# Altima?



## NissanSE-Rape (Nov 18, 2007)

I'm using my buddies account on here to ask some questions, so pardon my stupidity if you find any.

I currently have a 2003 VW Jetta I paid about 14k for. I can afford it but I don't have much cash to do anything to it, so I'm probably selling it and getting a 2002 Altima. Now I'm a sucker for luxury, so I want leather interior, I want less than 80k miles, and I'm looking around 8-10k for the price on it. Can I get this in a 5 speed? And does anyone know if this is a reasonable price range?

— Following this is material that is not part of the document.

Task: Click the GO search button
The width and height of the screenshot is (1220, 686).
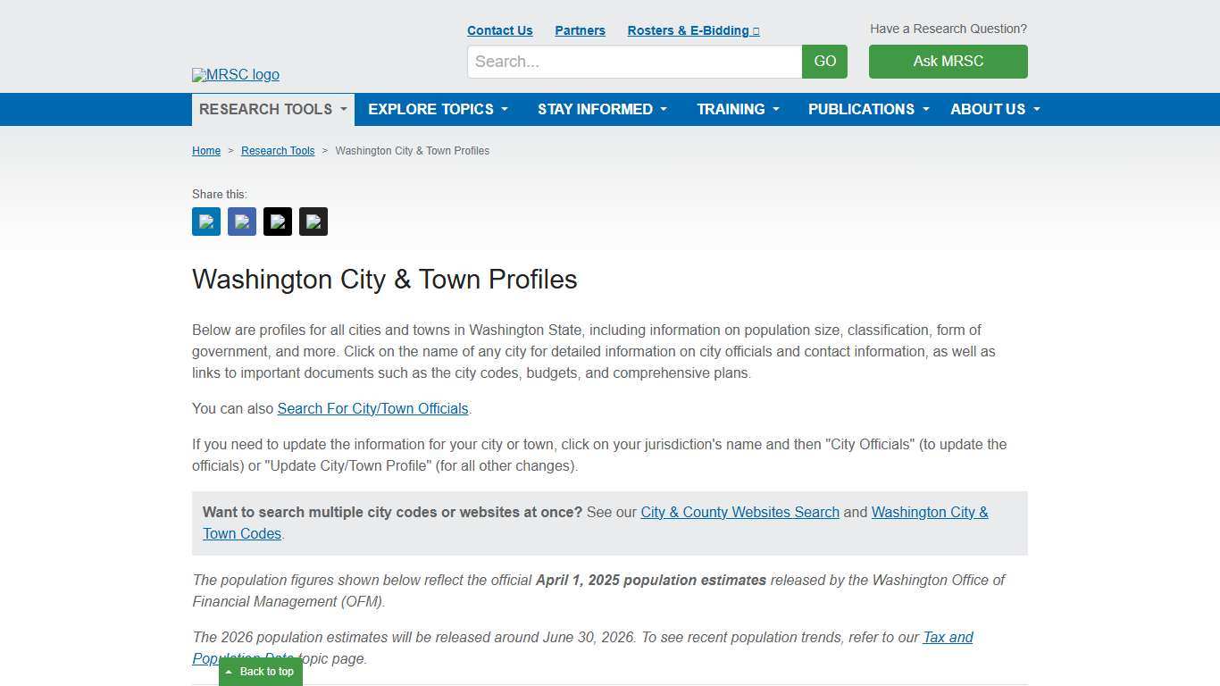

Any help would be great, I'm looking at the 3.5 hopefully, but a 2.5SL would also make my day great. Anything about these models I should know for defects/recalls/common problems?


----------



## NissanSE-Rape (Nov 18, 2007)

Hello? I would appreciate a reply of some sort


----------



## liljohnny (May 25, 2006)

Stay away from the 2.5 litre...it's got all kinds of problems with engine and oil consumption.

John


----------



## kwk1 (Mar 11, 2007)

+1 on shying away from a 2.5.
Stick with the 3.5 and you'll be much happier with performance and reliability.
Gas mileage is hardly better in the 2.5 as well.
I don't know about where you come from, but where I come from, a stick shift is a rare find.

Goodluck in your search.


----------



## ennacac (Aug 25, 2004)

Where I come from a 2002 5-speed will cost you $13-15K depending on how many miles are one it. You can get an automatic for less.

Tom


----------



## birdsflyingover (Dec 19, 2007)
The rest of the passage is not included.